**Exercise materials:**
____

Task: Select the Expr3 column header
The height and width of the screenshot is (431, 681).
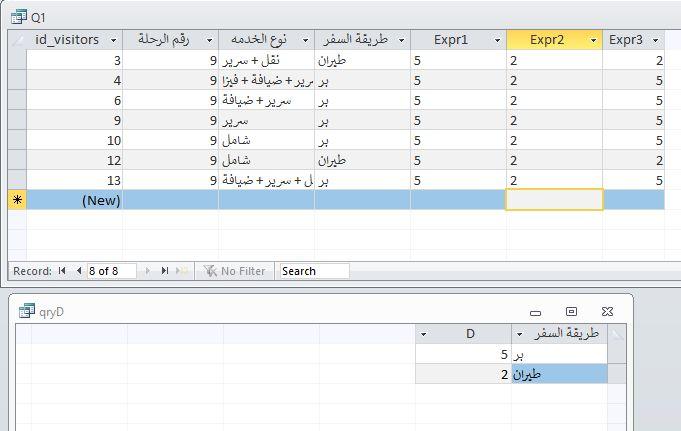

____

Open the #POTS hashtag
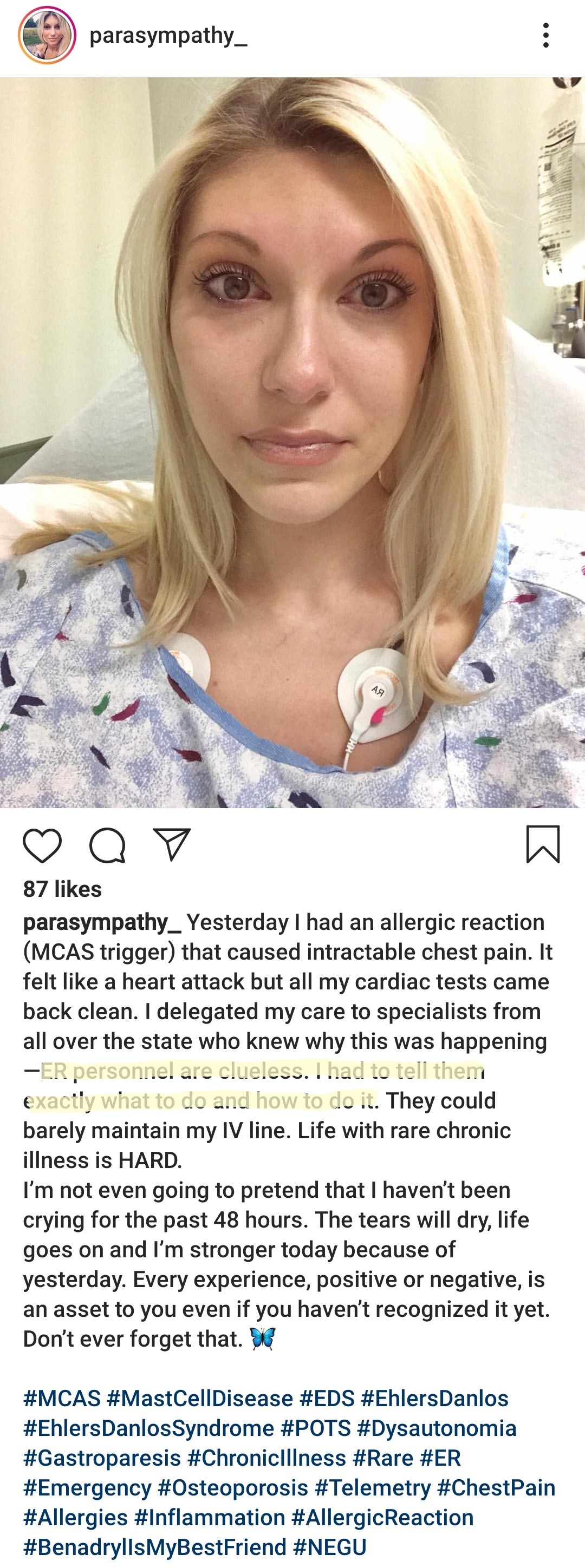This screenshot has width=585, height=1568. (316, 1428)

____

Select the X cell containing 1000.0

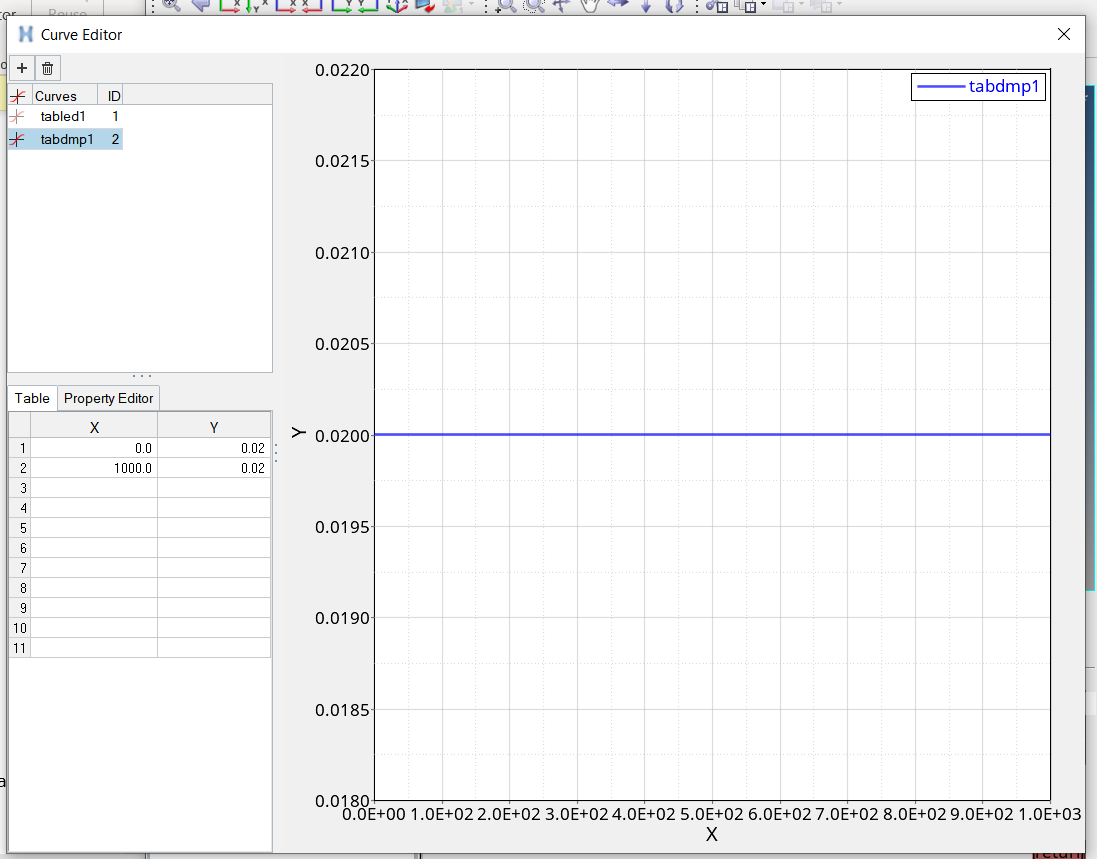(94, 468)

____

**What the task asks:** Among the entries above, find the line with "Task: Select the Expr3 column header" and the line with "The height and"; give again exactly these two lines and all lines between them.

**Response below:**
Task: Select the Expr3 column header
The height and width of the screenshot is (431, 681).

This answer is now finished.